* [Instructions to follow]: The result should be every line in the data below that carries the string "height".
______
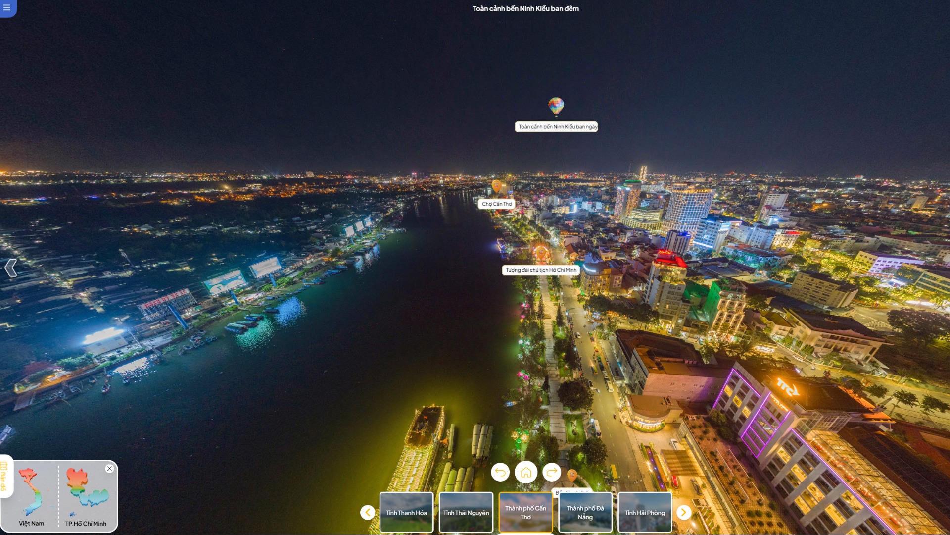Toggle the Bản đồ side tab
Screen dimensions: 950x535
tap(4, 476)
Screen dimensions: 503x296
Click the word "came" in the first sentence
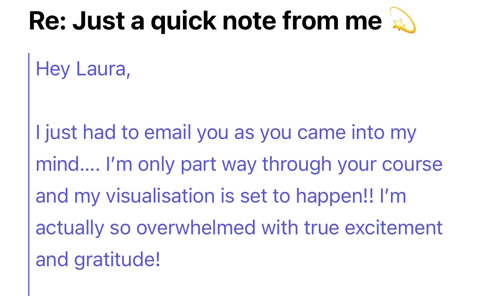point(321,133)
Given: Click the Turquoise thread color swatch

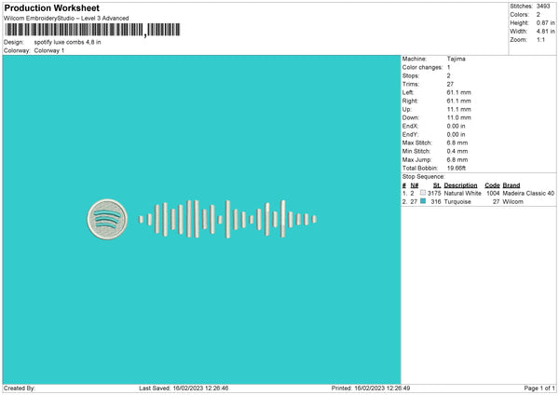Looking at the screenshot, I should pyautogui.click(x=423, y=201).
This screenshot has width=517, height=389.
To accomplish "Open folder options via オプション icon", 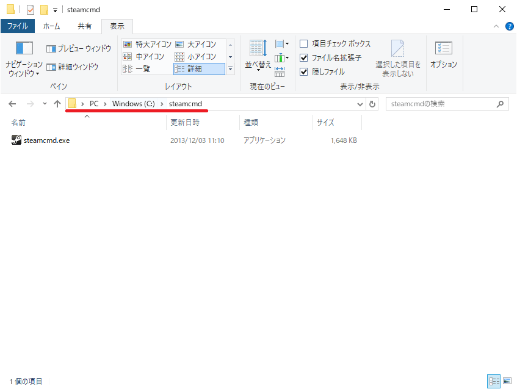I will click(x=443, y=55).
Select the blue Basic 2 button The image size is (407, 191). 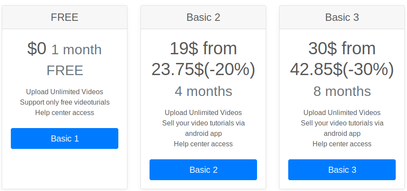[203, 170]
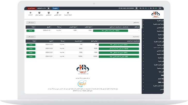Open the site users icon
188x105 pixels.
[x=40, y=14]
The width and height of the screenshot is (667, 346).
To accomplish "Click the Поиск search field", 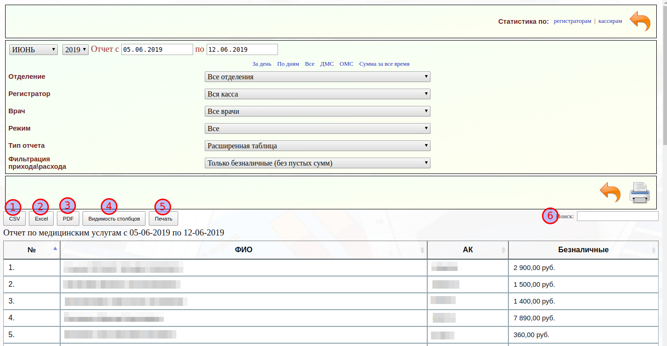I will tap(617, 216).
______
* [Result for this task]:
This screenshot has width=517, height=389.
The width and height of the screenshot is (667, 346).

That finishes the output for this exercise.